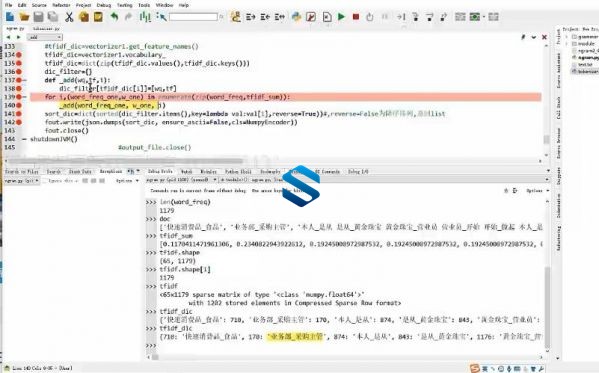Screen dimensions: 599x373
Task: Tick the ignore checkbox in the Exceptions panel
Action: 45,181
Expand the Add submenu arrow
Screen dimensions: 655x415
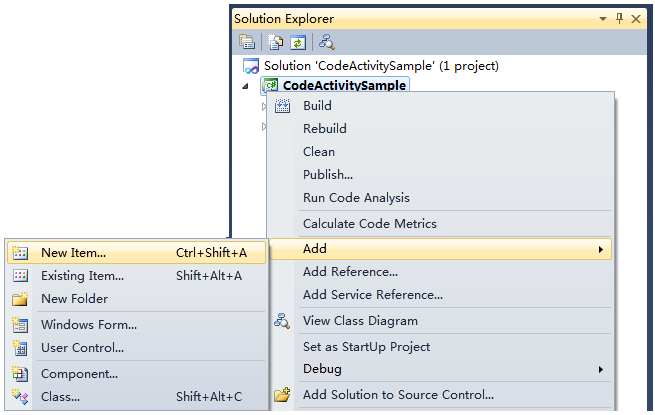(601, 250)
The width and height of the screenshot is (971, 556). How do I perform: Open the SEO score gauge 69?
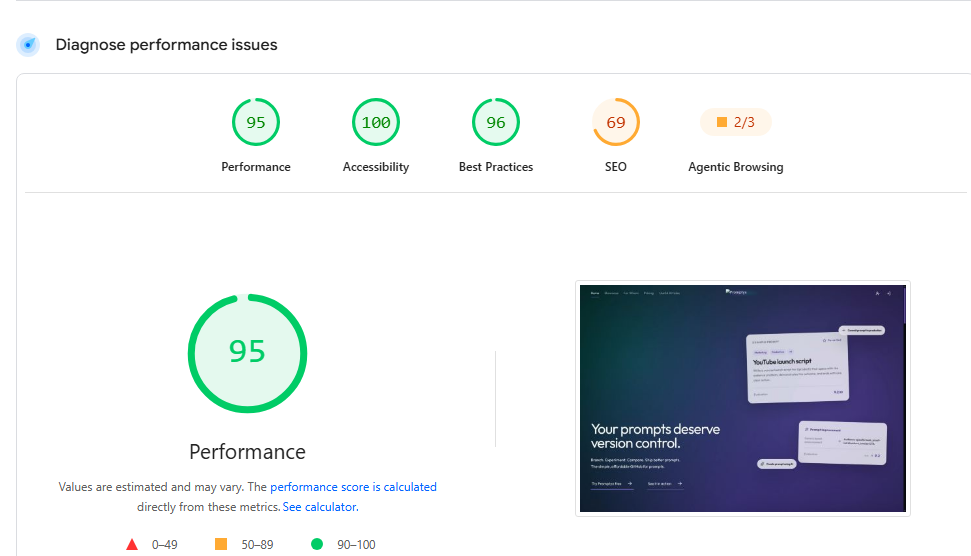tap(616, 122)
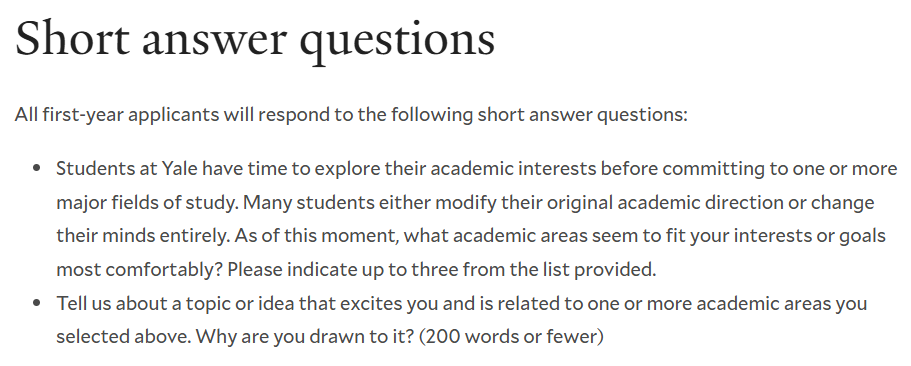Click the phrase "academic interests" in the first bullet
The image size is (911, 366).
(x=513, y=168)
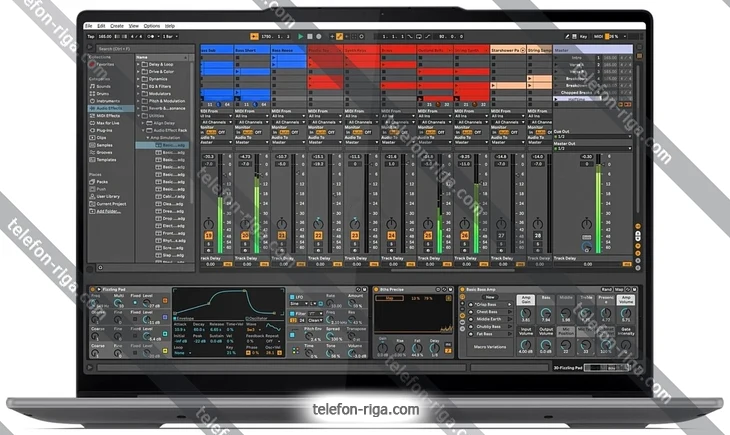Toggle track activator button numbered 22
The image size is (730, 435).
pos(318,236)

+---+

» **Activity**:
Reproduce word for word the lines from the line with "Expand the Add submenu arrow" to the end of the entries above, both included, but leave the pictures out.

» **Output below**:
Expand the Add submenu arrow
Screen dimensions: 655x415
(601, 250)
The width and height of the screenshot is (971, 556). How do I perform: Open the SEO score gauge 69?
tap(616, 122)
Click the phrase "academic interests" in the first bullet
The image size is (911, 366).
(x=513, y=168)
Toggle track activator button numbered 22
The image size is (730, 435).
pos(318,236)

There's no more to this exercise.